Schools try to get students whooping cough vaccine

It could be a challenging summer for school districts across the state as they have to make sure all 7th-12th grade students are vaccinated against whooping cough. Without the shot, the students will not be allowed to return to class in the fall. 

The new requirement is not just the public school system, private school students are also required to get the vaccine. In San Francisco, classes resume on August 15 and the district is warning parents, if their child does not have a proof that he or she got the vaccine, they will not be allowed inside the classroom.

The state says it has good reason to require students to be vaccinated against whopping cough.

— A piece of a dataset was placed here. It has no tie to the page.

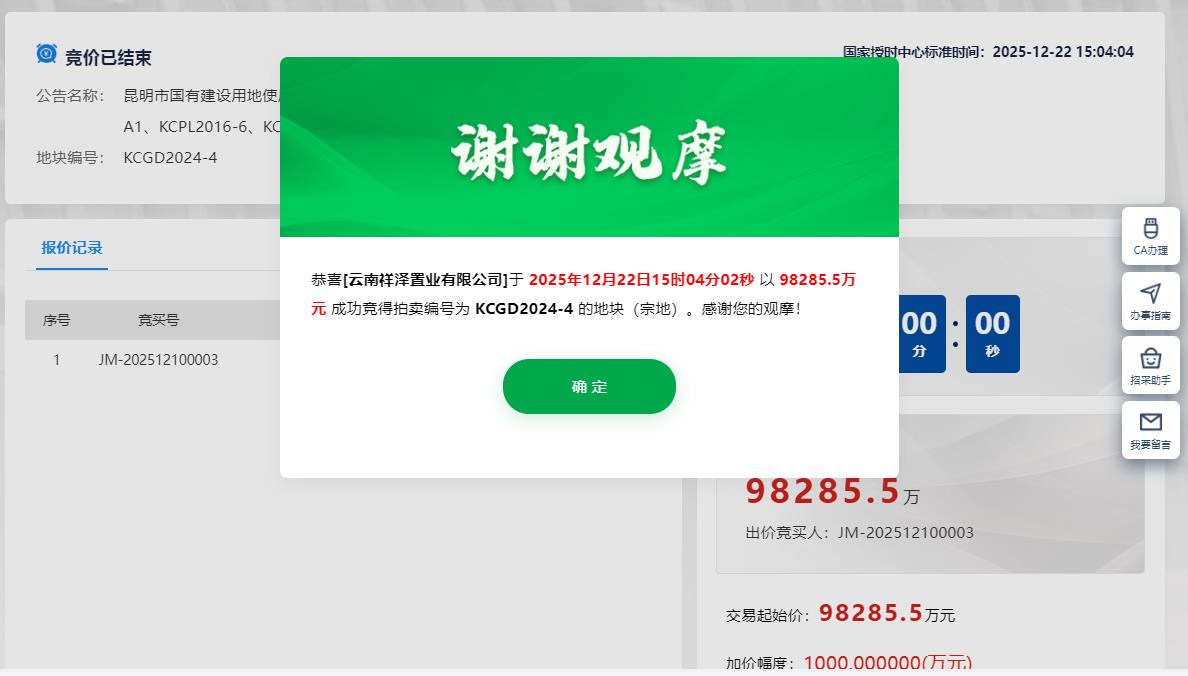The image size is (1188, 676).
Task: Click the blue 竞价已结束 status icon
Action: (46, 54)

"We are currently in an epidemic in California; we've had more cases this year and last year than we have had in over 60 years," San Francisco Health Department spokesperson Lisa Hedden said.

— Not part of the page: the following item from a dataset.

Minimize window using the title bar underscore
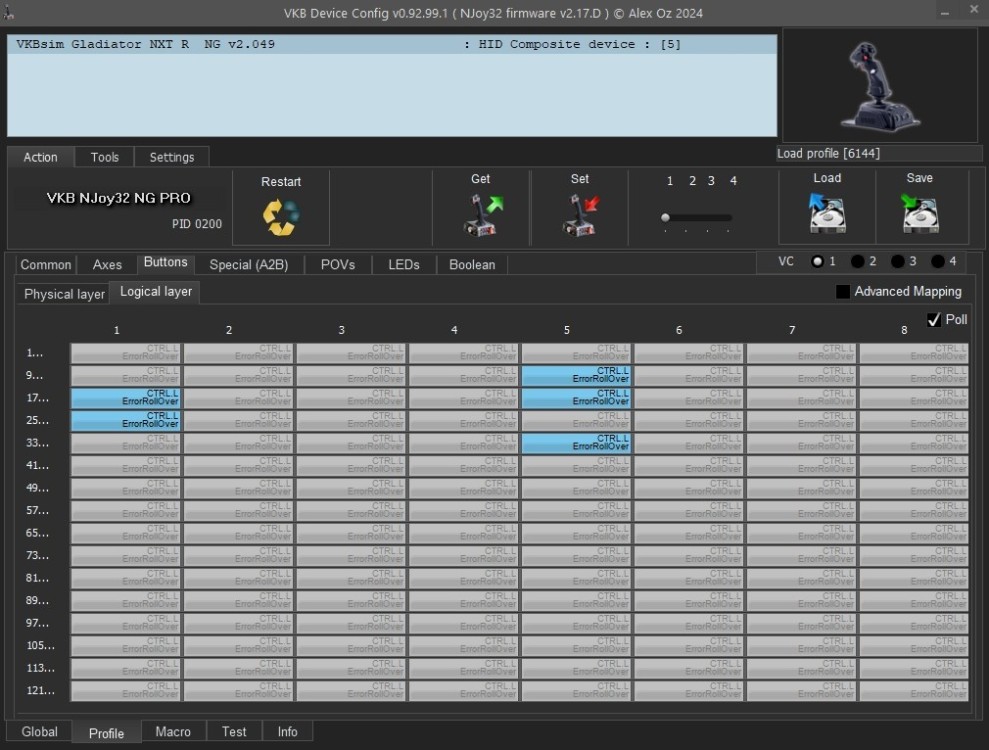Viewport: 989px width, 750px height. (x=946, y=11)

It is now up to the school districts and local health departments to help parents get the vaccine their kids need. So far there have been six clinics held for San Francisco public school students. Still, only 22 percent of them have been vaccinated. That leaves the district with a huge outreach task over the summer.

"We'll be calling them and we will be getting the news out in various ways, the website will be updated daily and communicating through posters everything we could think of so they are aware of the urgency," San Francisco Unified School District spokesperson Heidi Anderson said.

Letters have been sent out and fliers in three languages have been posted.

San Francisco families who think they cannot afford the vaccine should know health care for San Francisco children is free. Parents whose children do not have health care can call 311 for information on how to enroll in the Healthy Kids program.

Whooping cough is a serious respiratory disease that can cause death among infants.
"So younger kids will mostly cough, cough, cough, some will become cyanotic or blue where they stop breathing," pediatrician Dr. Monica Singer said.

Most children get their first series of whooping cough vaccines when they are babies. By the time they reach middle and high school they need a booster, but some parents forget.
And some adults think they do not need it for themselves.

"Especially when we see it in our older patient population, they are spreading it to our children, who are much more vulnerable to the disease," Singer said.

The vaccine is especially important for care givers who take care of. Other districts in the Bay Area, like San Jose Unified, are also reaching out to parents. Just a few weeks ago shots were offered at clinics in Contra Costa County. Walgreens also has the vaccine for $63.99.